Unpublished authors, who are nationals of one of the countries of the Union, and the authors of works published for the first time in one of these countries, enjoy, in other countries of the Union, for the duration of the rights in the original work, the exclusive right to do or to authorize the translation of their works.

Art. 9 (1) novel, the news and all other works, literary, or scientific, or artistic, regardless of the subject, published in newspapers or periodicals from one of the countries of the Union, may not be reproduced elsewhere without the consent of the authors, (2) economic, political or religious discussion news articles may be reproduced by the press if the reproduction is not expressly reserved. However, the source must always be clearly indicated; enforcement of this requirement is determined by the legislation of the country where protection is claimed.
(3) the protection of the present Convention does not apply to news of the day or the various facts which have the character of mere items of press information.

Art. 10. with regard to the ability to lawfully borrowings from literary or artistic works for publications intended for teaching or scientific in nature, or for some chrestomathies, is only the effect of the legislation in the countries of the Union, and for special agreements existing or to be concluded between them.

Art. 11. (1) the provisions of this Convention apply to the public works some musical or dramatic performance, and the public performance of musical works, whether or not these works are published.
(2) authors of dramatic or some musical works are, for the duration of their right in an original work, protected from the public performance not authorized the translation of their works.
(3) in order to enjoy the protection of this article, the authors, by publishing their works, are not required to prohibit the public performance.

Art. 11 (1) authors of literary and artistic works enjoy the exclusive right to authorize the communication of their works to the public by broadcasting.
(2) it is for the national laws of the countries of the Union to set the conditions for the exercise of the right referred to in the preceding paragraph, but these conditions will only have an effect that is strictly limited to the countries who have established. They may not in any way detract to the author's moral rights, or the right which belongs to the author to obtain equitable remuneration fixed, failing amicable agreement, by the competent authority.

Art. 12 are specially included among illicit reproductions to which this Convention applies appropriations indirect non authorized a literary or artistic work, such as adaptations, arrangements of music, a novel transformations, of a story or a poem into a play and each other, etc., when there are only the reproduction of this work, in the same form or in another form with changes, additions or entrenchments, non-essential, and without presenting the character of an original new work.

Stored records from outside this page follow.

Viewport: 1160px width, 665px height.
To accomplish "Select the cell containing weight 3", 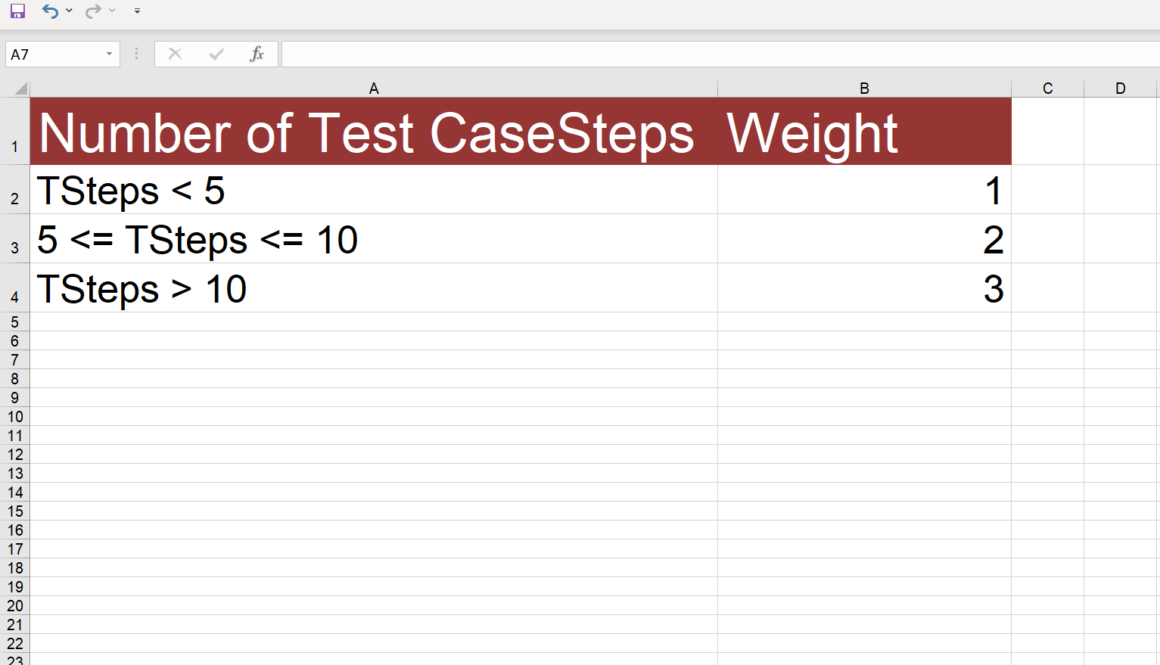I will pyautogui.click(x=864, y=289).
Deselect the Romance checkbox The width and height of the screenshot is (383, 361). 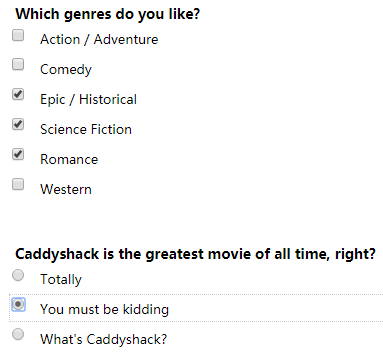[x=18, y=154]
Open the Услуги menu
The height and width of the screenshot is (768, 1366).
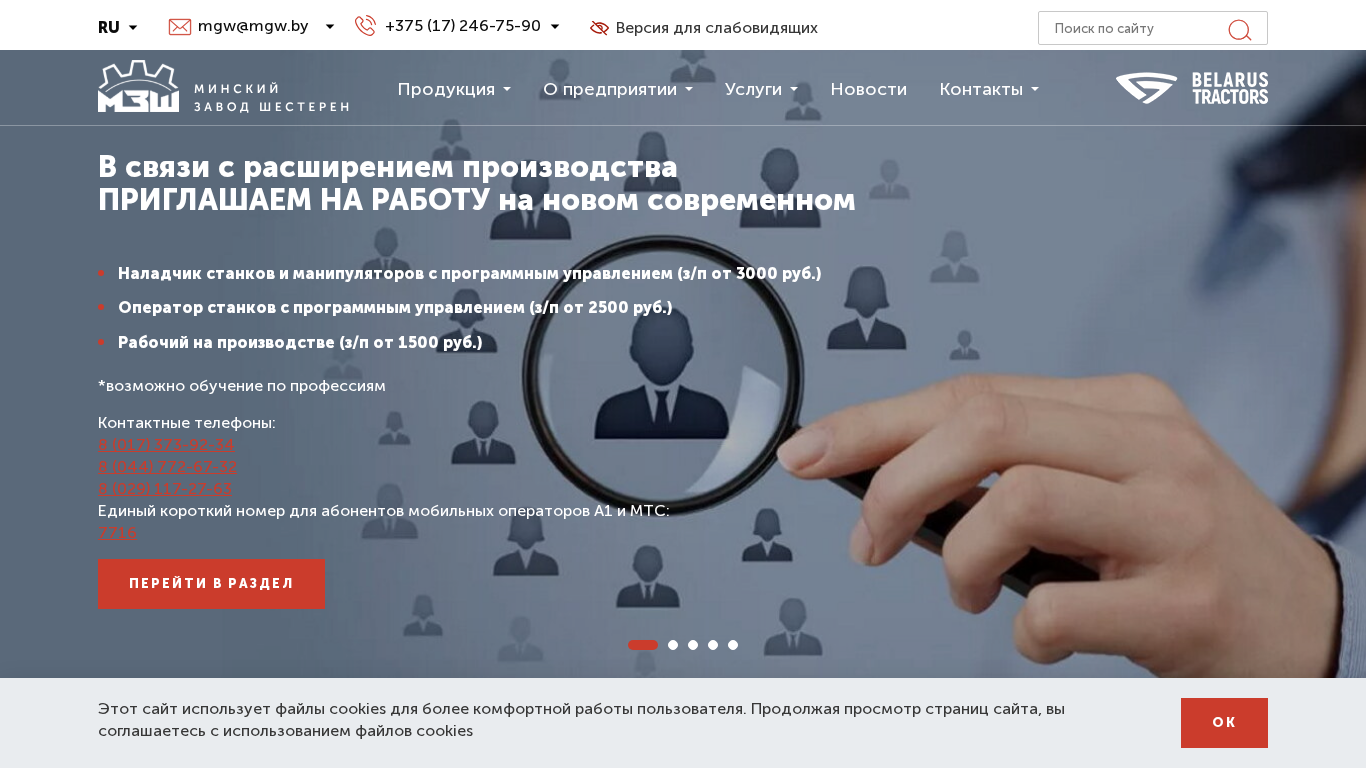click(x=761, y=89)
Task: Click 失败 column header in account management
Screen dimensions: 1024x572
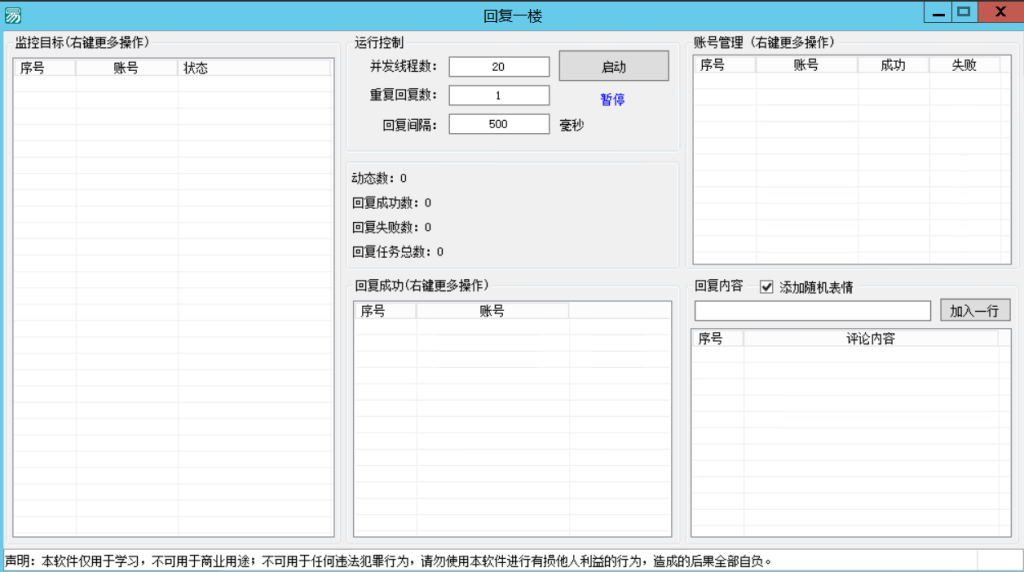Action: click(964, 65)
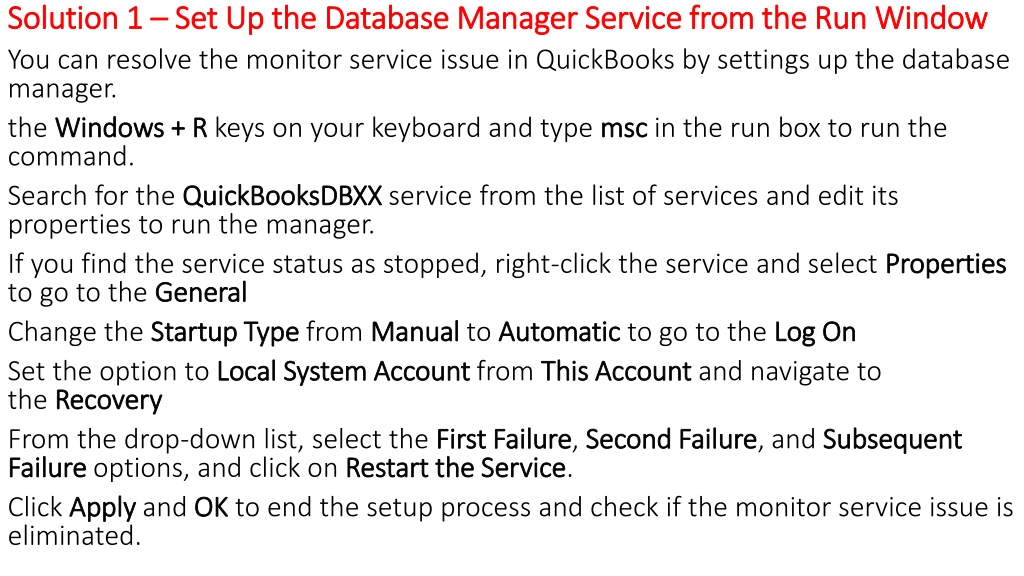Click the bold word Apply
Screen dimensions: 1024x576
(103, 508)
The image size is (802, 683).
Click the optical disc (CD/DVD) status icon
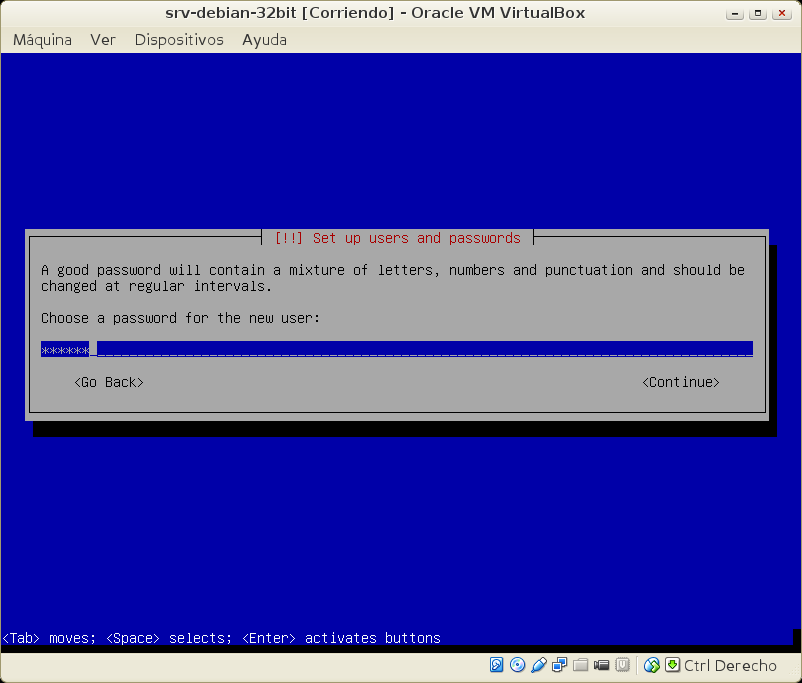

Art. 13 (1) authors of musical works shall have the exclusive right to authorize: (1) - the adaptation of those works to instruments used to reproduce them mechanically; 2 ° - the public performance of the same works by means of these instruments.
(2) reservations and conditions relating to the application of this article may be determined by the domestic legislation of each country, what about, but all reservations and conditions of this nature will only a strictly limited effect in the country who would have established.
(3) the provision of paragraph 1 has no retroactive effect and, consequently, is not applicable in a country of the Union, to works which, in this country, will have been adapted lawfully to mechanical instruments before the implementation of the agreement signed at Berlin on 13 November 1908 and, in the case of a country which has gained access to the Union since that date , or there would have access in the future, before the date of accession.
(4) adaptations made under paragraphs 2 and 3 of this article and imported, without authorization of the interested parties, in a country where they would be not lawful, can there be entered.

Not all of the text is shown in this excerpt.